Quels étaient les critères de sélection des projets ? À quoi avez-vous été sensible ?

Le principal critère est la ligne éditoriale de Public Sénat. Nous voulons des projets qui questionnent la société et le rapport des jeunes à celle-ci. Aussi les thématiques du concours sont celles de l’engagement et de la participation. Nous avons reçu de nombreux projets, originaux et intéressants, ce qui a été un succès et une joie pour cette première édition de Graine de doc. Ensuite, nous nous sommes attachés à comprendre le lien des candidats avec leur sujet et la singularité de leur approche. En effet, dans un documentaire, le point de vue du réalisateur est essentiel. Nous avons été sensibles à la démarche de Manon, ancienne éducatrice désireuse de filmer un foyer accueillant des jeunes, en s’intéressant à ceux-ci, mais aussi au personnel, psy et éducateurs, qui tentent de leur montrer qu’un nouveau chemin de vie est possible.

Du projet initial présenté à la réalisation, comment ce documentaire a-t-il évolué ?

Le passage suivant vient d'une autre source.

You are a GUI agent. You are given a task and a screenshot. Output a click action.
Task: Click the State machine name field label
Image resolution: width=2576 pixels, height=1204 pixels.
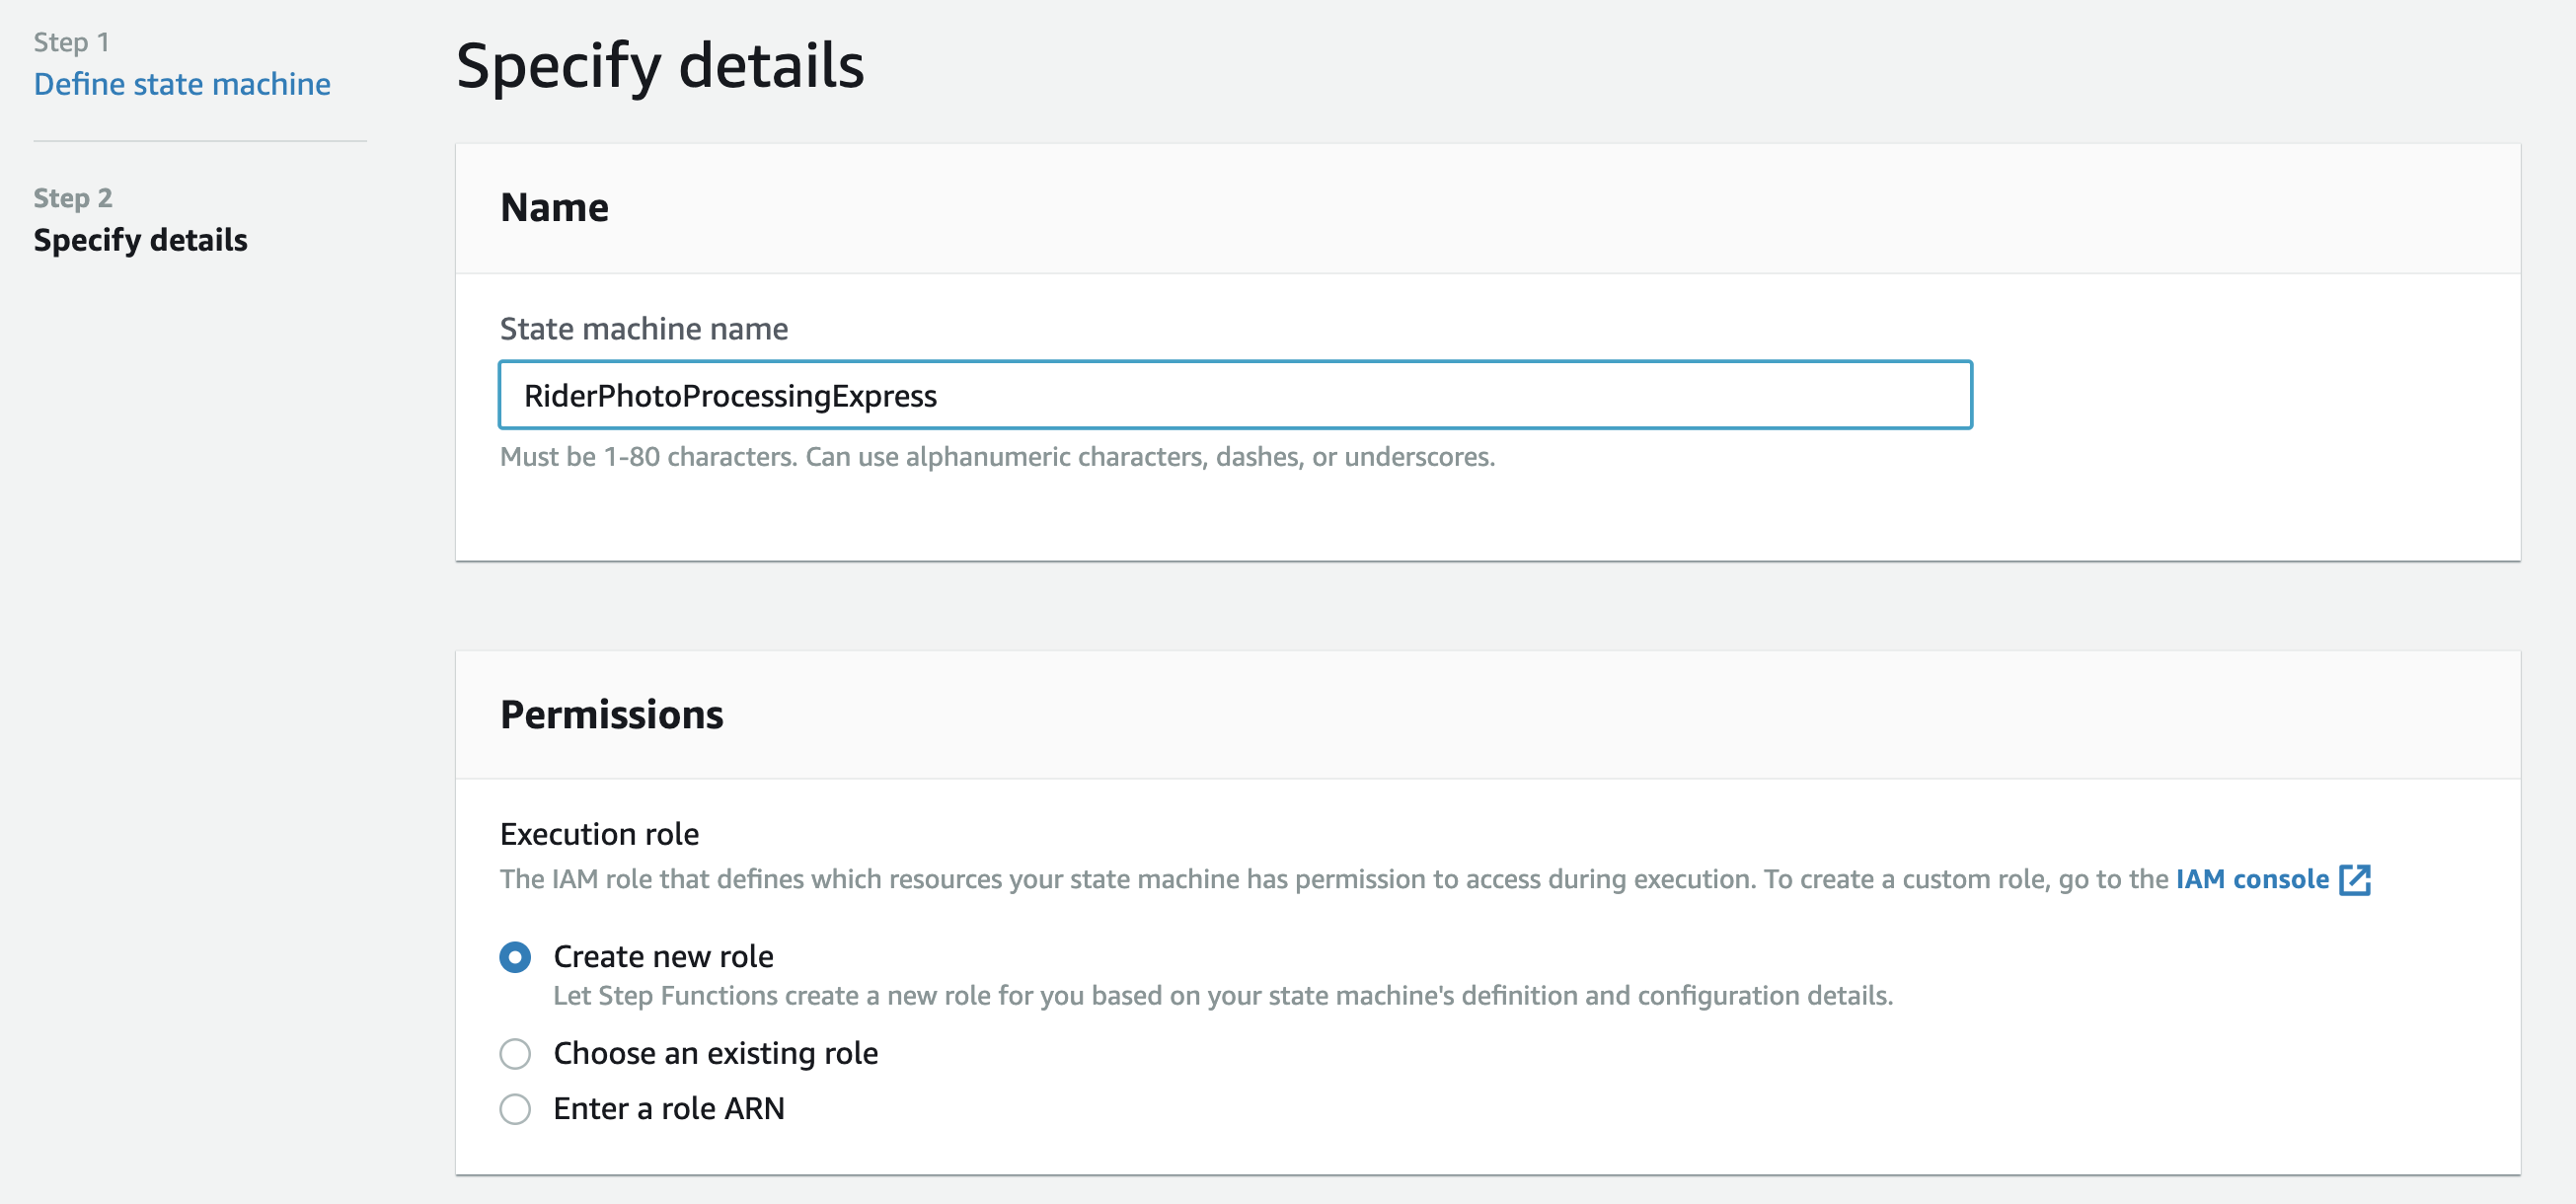[x=643, y=329]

Le projet présenté par Manon est très proche du film achevé. On sentait bien, dès le début, le désir de s’immerger dans le quotidien de cette maison d’accueil, avec ses règles, ses joies et ses conflits. Au fil des saisons, on voit les jeunes évoluer, rechuter aussi, parfois, et les éducateurs parfois découragés, qui se concertent et inventent des réponses pour sortir ces jeunes de l’ornière. La place de la réalisatrice, en revanche restait en suspens. Nous voulions que la singularité de son point de vue d’ancienne éducatrice apparaisse. Elle a choisi de l’incarner à travers une voix off, celle d’un éducateur, narrateur de l’histoire qui lui donne sa singularité. Un film sur les doutes et le combat de ceux qui aident ces jeunes, plus qu’un film sur ces jeunes.